● Task statement:
Copy the entries from the line with "Screen dimensions: 800x480" through the end, swapping "How do I perform" for "How can I do" and keeping everything else the same. Leave the pictures out.
(begin)
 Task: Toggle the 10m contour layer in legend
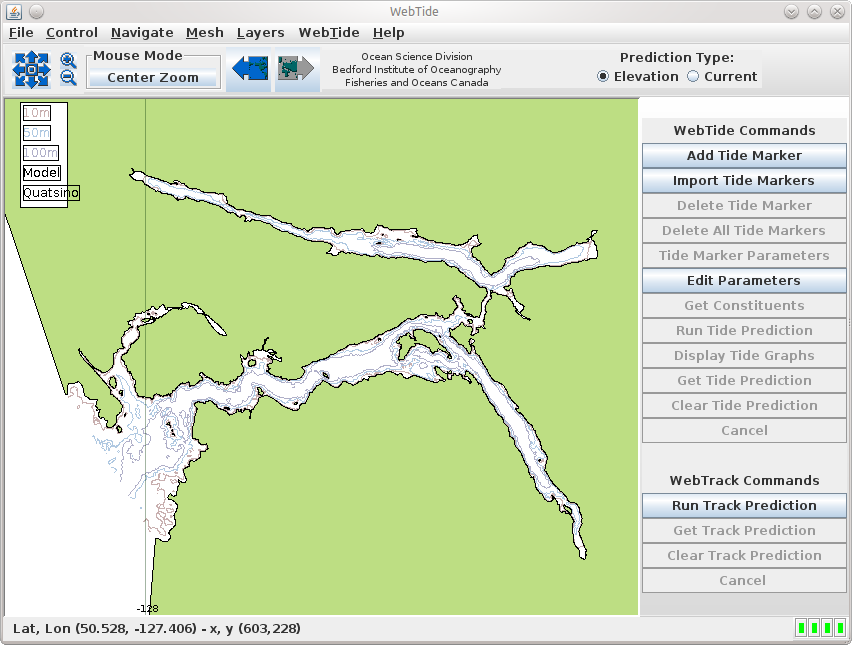pos(36,113)
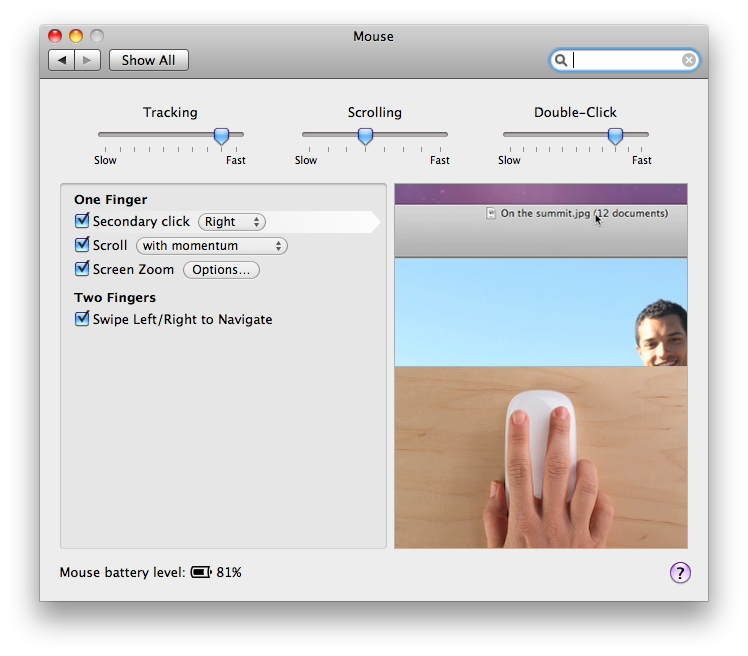Click the yellow minimize window button
This screenshot has width=748, height=656.
[x=76, y=36]
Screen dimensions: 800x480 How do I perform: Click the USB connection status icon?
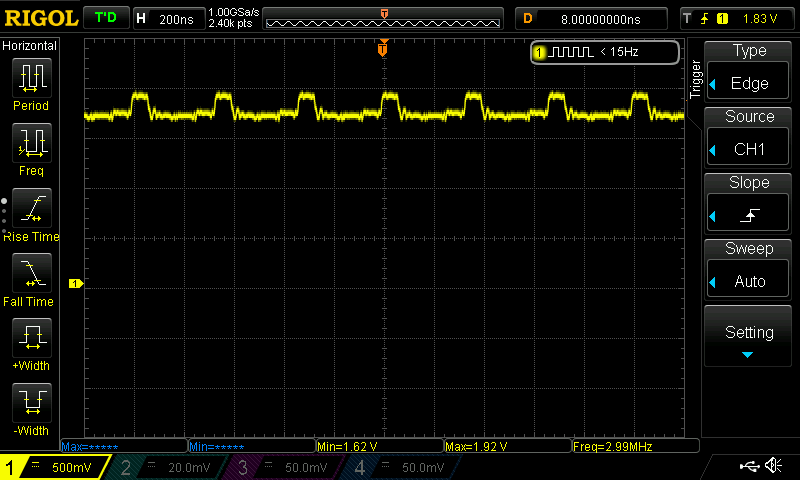[x=749, y=466]
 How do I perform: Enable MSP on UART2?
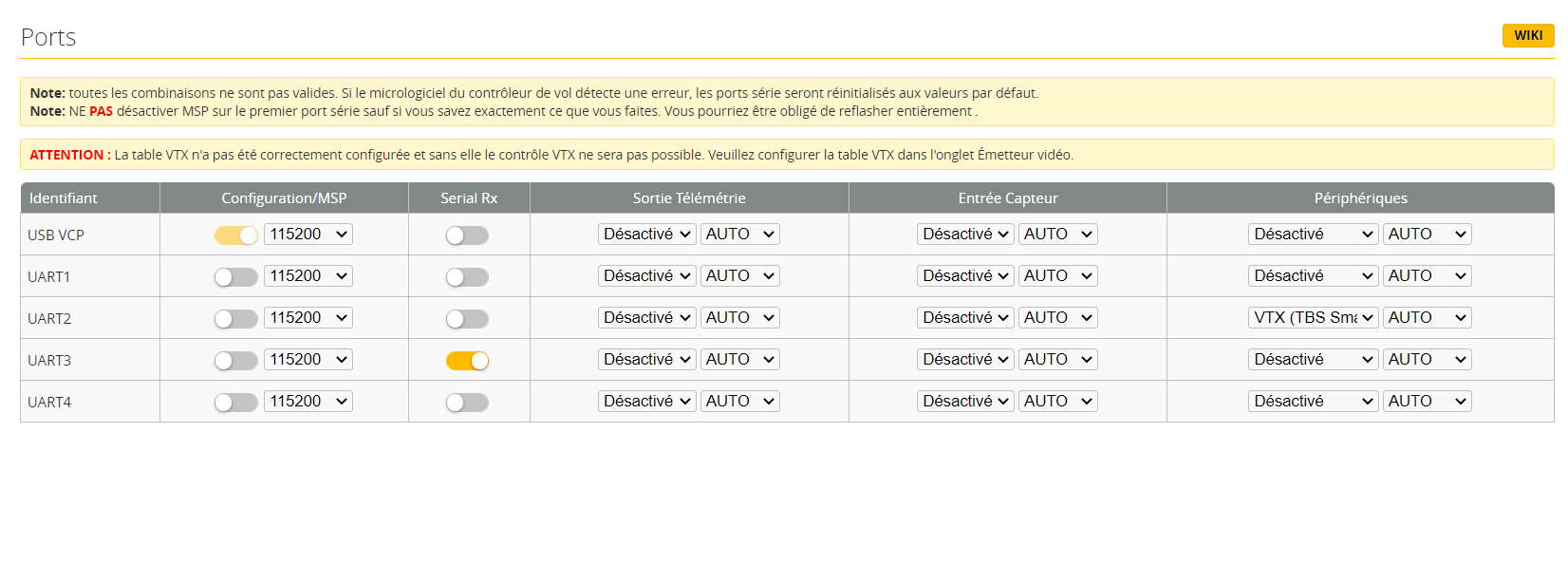[235, 319]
(end)
● Result of this exercise:
Screen dimensions: 800x480 How can I do: Click the USB connection status icon?
[x=749, y=466]
 How can I do: Enable MSP on UART2?
[235, 319]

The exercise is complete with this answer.